Business Intelligence Concepts


OVERVIEW

Target audience: McGill administrative staff

Business Intelligence (BI) refers to a set of technologies and practices used to support planning and decision-making in a company or organization. This article provides an overview of how BI is implemented and used at McGill.

In this article:


What is Business Intelligence (BI)?

Business Intelligence (BI) is a method of structuring, analyzing, and leveraging data. Organizations use BI to understand their business better and connect that understanding with their strategic decision-making.

BI systems are built using specialized databases and software, but successful BI goes further than technology alone. When implemented well, BI enables greater analysis of an organization's data. BI gives decision-makers the tools and methods to transform flat data to gain a deeper understanding and take informed action.

Business Intelligence concepts are increasingly present in higher education, where they are sometimes called Academic Analytics. At universities with a tradition of centralized internal strategic analysis – such as McGill – BI brings an analytic approach to the rest of the enterprise.


How does BI apply to McGill?

At McGill, all business decisions, their impacts, and how these are connected to the University's overall strategy must be carefully considered at each level of the organization. The Business Intelligence platform plays a key role in this process.

Whenever a business unit sets its enrolment targets, makes hiring decisions, or assesses its performance, it requires access to data relevant to these operations.

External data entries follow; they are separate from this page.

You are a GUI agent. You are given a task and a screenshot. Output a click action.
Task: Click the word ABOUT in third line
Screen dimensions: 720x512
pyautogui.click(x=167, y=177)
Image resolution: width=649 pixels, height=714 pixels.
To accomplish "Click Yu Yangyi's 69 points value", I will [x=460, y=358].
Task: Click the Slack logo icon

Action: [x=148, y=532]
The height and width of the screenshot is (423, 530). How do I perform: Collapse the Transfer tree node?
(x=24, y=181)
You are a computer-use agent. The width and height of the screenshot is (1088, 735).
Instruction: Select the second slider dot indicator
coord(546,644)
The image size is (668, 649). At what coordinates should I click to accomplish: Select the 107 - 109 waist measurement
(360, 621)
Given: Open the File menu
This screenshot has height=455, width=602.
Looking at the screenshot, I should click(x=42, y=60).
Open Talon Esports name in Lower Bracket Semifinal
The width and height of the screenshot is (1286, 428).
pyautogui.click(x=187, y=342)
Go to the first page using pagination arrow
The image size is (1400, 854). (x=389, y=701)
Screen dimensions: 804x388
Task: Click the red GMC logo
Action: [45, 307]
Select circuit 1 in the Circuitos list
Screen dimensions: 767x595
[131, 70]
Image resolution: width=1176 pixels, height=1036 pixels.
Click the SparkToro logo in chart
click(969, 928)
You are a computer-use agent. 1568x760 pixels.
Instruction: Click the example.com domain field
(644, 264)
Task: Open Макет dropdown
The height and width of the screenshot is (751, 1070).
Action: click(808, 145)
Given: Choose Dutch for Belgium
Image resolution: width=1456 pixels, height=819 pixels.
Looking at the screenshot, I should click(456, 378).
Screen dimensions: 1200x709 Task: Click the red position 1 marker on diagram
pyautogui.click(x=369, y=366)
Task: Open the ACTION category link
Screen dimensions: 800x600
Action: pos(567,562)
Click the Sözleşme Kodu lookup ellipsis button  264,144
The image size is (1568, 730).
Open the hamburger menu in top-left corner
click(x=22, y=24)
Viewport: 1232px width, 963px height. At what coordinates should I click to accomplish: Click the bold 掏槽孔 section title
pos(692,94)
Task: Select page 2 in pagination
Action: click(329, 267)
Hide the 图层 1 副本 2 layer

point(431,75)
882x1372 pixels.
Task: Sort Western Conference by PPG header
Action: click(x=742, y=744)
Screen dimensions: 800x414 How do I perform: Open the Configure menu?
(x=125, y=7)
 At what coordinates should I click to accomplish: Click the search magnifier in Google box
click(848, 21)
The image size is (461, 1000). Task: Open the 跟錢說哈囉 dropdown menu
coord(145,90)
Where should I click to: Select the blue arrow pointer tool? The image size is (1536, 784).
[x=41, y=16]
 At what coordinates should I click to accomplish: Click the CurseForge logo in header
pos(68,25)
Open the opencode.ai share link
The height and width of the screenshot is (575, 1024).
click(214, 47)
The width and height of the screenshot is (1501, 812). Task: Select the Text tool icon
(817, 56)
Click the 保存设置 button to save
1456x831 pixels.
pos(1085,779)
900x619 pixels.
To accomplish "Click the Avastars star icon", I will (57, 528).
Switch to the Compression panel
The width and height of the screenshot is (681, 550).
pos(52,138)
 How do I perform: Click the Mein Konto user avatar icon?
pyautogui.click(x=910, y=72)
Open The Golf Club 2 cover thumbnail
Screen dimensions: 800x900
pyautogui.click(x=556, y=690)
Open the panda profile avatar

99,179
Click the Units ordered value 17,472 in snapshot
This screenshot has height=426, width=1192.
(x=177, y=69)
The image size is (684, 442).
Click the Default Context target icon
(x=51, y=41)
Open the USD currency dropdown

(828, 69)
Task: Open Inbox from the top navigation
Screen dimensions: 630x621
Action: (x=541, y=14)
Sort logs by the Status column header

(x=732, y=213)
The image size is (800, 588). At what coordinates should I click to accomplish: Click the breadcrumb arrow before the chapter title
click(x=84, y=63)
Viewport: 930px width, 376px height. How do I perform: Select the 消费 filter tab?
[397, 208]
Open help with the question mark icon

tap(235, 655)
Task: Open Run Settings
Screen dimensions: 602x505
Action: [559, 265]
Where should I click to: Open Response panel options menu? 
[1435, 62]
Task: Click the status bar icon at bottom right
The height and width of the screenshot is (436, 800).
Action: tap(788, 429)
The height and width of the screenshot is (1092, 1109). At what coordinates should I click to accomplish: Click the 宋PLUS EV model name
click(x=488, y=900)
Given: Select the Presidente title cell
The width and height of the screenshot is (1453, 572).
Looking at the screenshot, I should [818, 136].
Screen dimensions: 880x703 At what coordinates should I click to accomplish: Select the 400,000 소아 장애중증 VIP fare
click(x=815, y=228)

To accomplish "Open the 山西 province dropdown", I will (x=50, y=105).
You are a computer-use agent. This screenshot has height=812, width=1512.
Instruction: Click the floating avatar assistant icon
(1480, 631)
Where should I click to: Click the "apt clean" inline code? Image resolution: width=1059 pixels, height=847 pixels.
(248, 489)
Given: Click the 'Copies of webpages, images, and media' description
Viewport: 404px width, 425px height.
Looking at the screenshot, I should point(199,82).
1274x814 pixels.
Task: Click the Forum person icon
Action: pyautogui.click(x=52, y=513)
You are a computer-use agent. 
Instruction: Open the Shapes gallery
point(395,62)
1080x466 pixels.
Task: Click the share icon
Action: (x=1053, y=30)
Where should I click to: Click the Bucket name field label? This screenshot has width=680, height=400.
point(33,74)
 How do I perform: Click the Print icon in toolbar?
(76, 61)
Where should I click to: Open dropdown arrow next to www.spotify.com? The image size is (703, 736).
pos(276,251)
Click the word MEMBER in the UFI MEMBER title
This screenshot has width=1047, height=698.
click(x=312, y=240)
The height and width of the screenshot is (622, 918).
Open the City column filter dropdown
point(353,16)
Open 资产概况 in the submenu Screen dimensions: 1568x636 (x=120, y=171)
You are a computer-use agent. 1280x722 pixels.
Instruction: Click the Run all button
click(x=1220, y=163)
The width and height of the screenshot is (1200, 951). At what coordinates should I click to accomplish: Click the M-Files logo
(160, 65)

This includes the current status, emerging trends, and factors influencing this data.

Unfortunately, predefined reports and one-off querying (usually via requests to a programmer or analyst) seldom provide enough detail or flexibility to create an accurate picture.

By contrast, the tools in McGill's BI platform are user-friendly and made for spontaneous analysis. The platform's web dashboards and reports enable ad hoc analytics and drill-down capabilities from high-level summaries to details, as well as the retrieval of individual records with just a few mouse clicks, providing decision-makers with the critical data they need.


How is BI implemented at McGill?

The Business Intelligence platform consists of multiple components that are often in development simultaneously:

  1. The DWH – Data Warehouse: An operational data warehouse that provides a range of prepared data sources, built on Banner and current data from other systems. It is an Oracle database.
  2. The EDW – Enterprise Data Warehouse: A data warehouse that integrates current and historical data from disparate sources in one central repository, built on Banner and data from other systems. It is built on the Microsoft BI suite.
  3. Self-serve analysis tools for managers and administrators: These allow users to connect directly to the BI data. These tools are suited for "power users" and include Microsoft Excel, Power BI and Crystal Reports.
  4. Strategic dashboards and interactive BI reports, delivered via web browser: These are designed to give managers a graphical representation of an area and enable them to analyze this data more deeply.

McGill's Business Intelligence platform is based on the Microsoft BI suite, which includes all the tools needed to build data "cubes" and publish dashboards and reports.

In the future, the EDW will gradually incorporate data from various areas of the University, including some that have not previously been combined. For example, a "Student lifecycle" encompasses all phases from admissions to graduation, but each component is stored and reported separately in our data systems. The EDW would put these side by side, enabling us to perform a complete lifecycle analysis.